Stored data
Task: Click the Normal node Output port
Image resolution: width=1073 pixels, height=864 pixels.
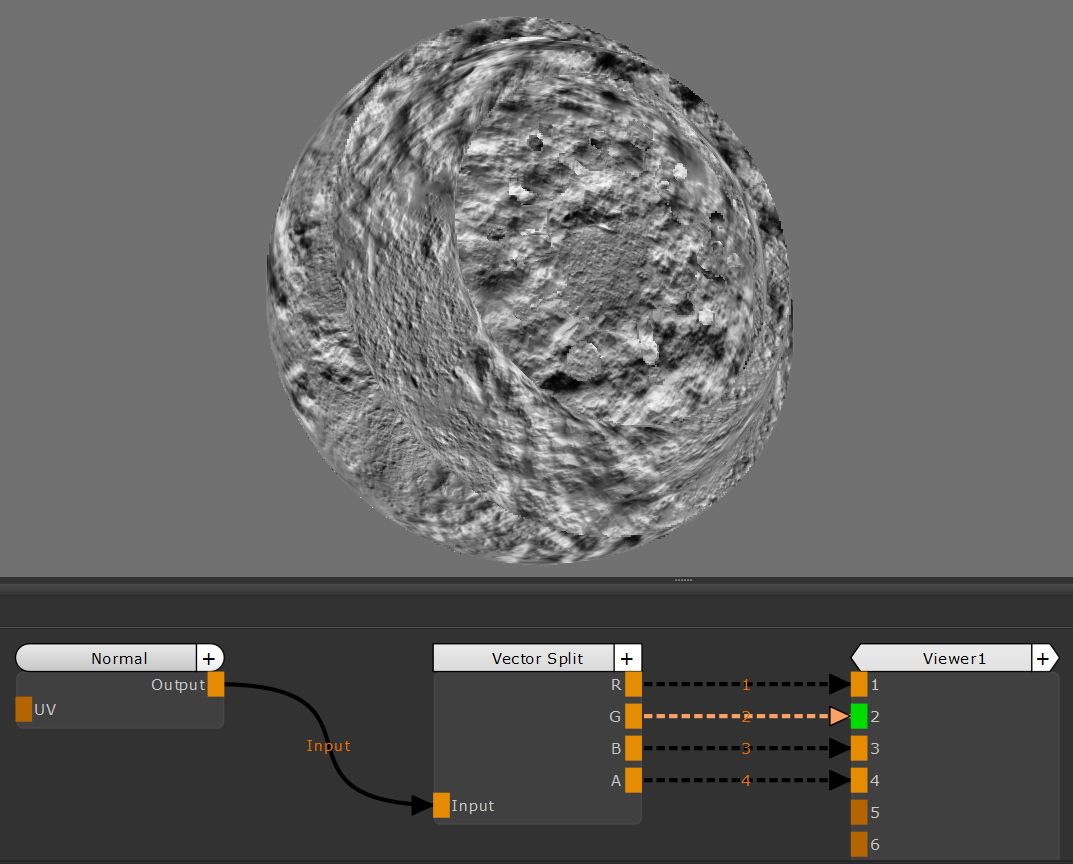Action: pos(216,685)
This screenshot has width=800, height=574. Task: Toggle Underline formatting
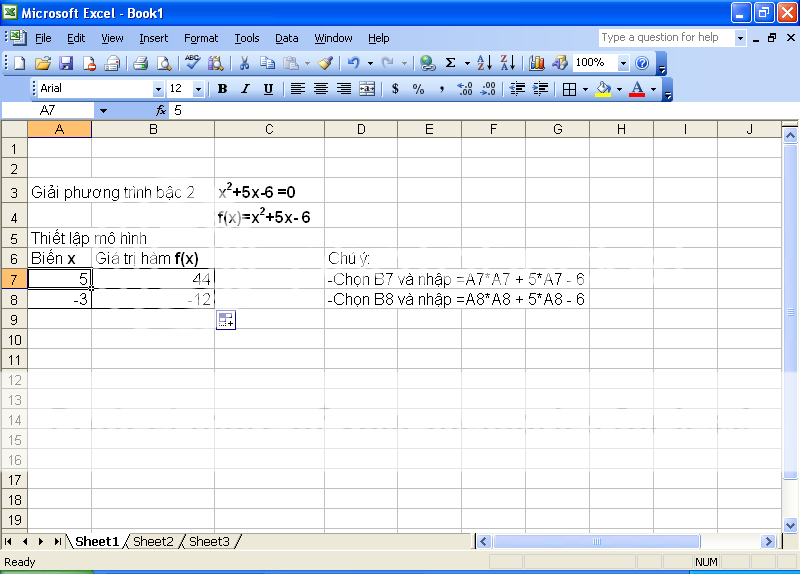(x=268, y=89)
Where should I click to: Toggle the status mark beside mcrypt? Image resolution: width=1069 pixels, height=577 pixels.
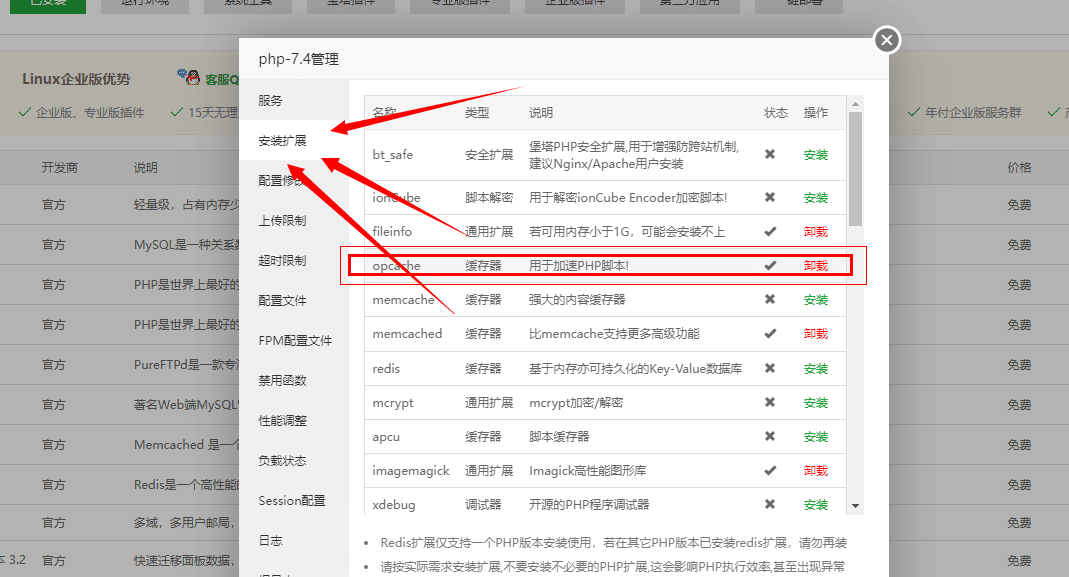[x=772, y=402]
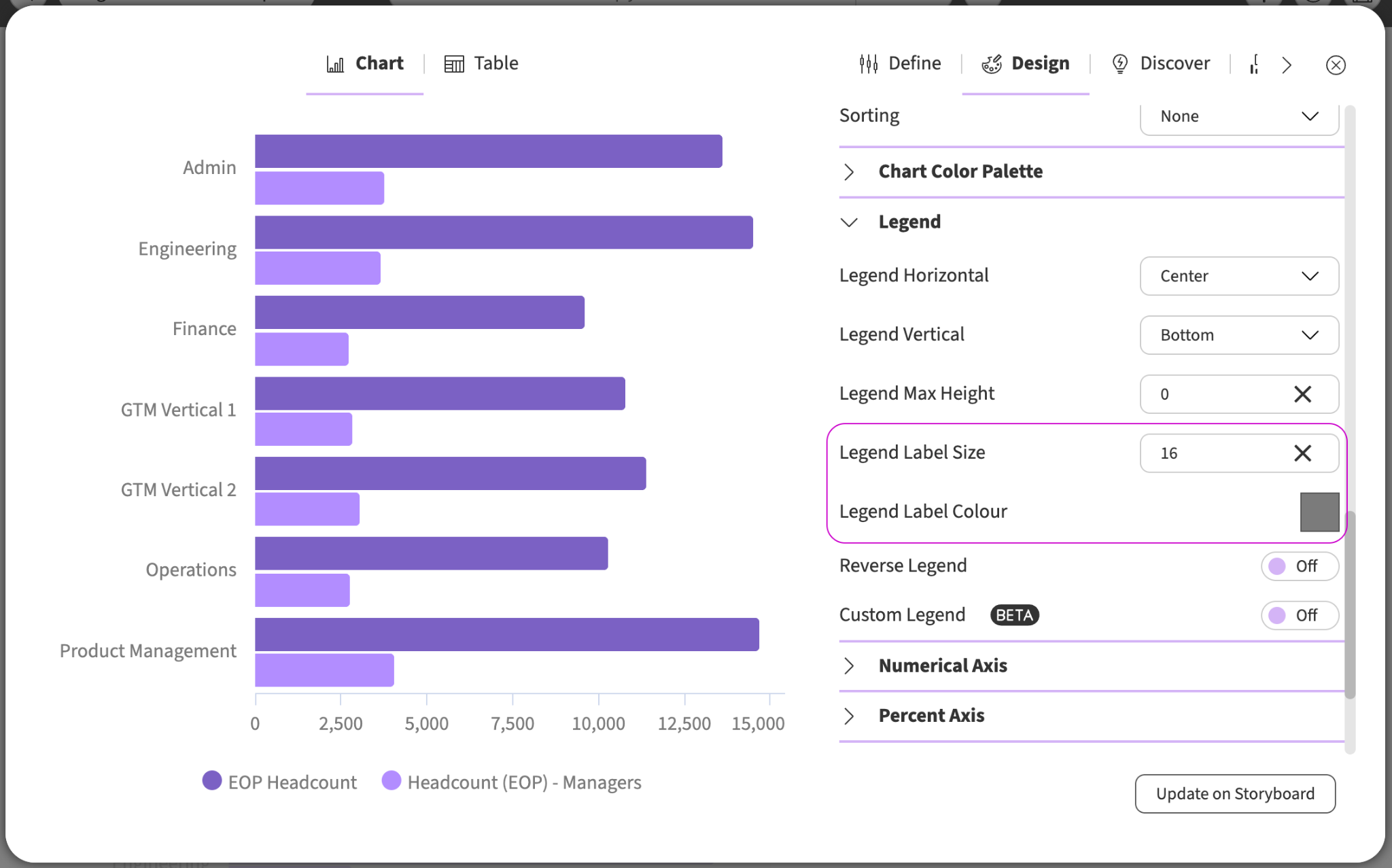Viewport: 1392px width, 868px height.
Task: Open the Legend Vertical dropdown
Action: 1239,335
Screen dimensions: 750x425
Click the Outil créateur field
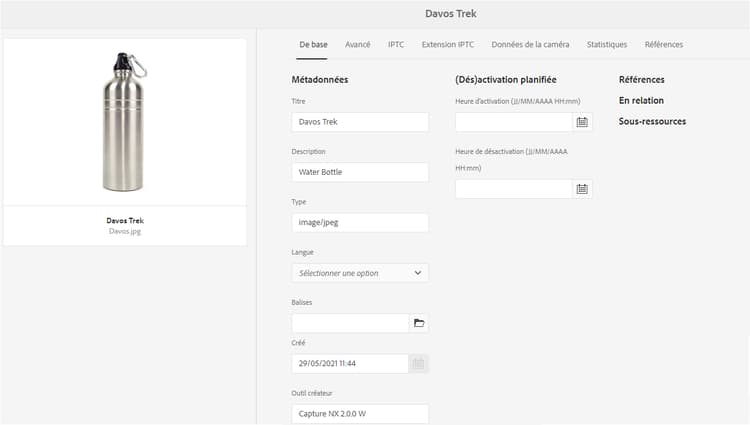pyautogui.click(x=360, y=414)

**Work to be completed:**
Word for word, repeat each line of the records, and leave every image out.

**Exercise response:**
Task: Click the Normal node Output port
Image resolution: width=1073 pixels, height=864 pixels.
Action: pos(216,685)
This screenshot has width=800, height=574. Task: Toggle Underline formatting
(x=268, y=89)
Where should I click to: Toggle the status mark beside mcrypt? Image resolution: width=1069 pixels, height=577 pixels.
[x=772, y=402]
Viewport: 1392px width, 868px height.
Task: Open the Legend Vertical dropdown
Action: 1239,335
Screen dimensions: 750x425
Click the Outil créateur field
pyautogui.click(x=360, y=414)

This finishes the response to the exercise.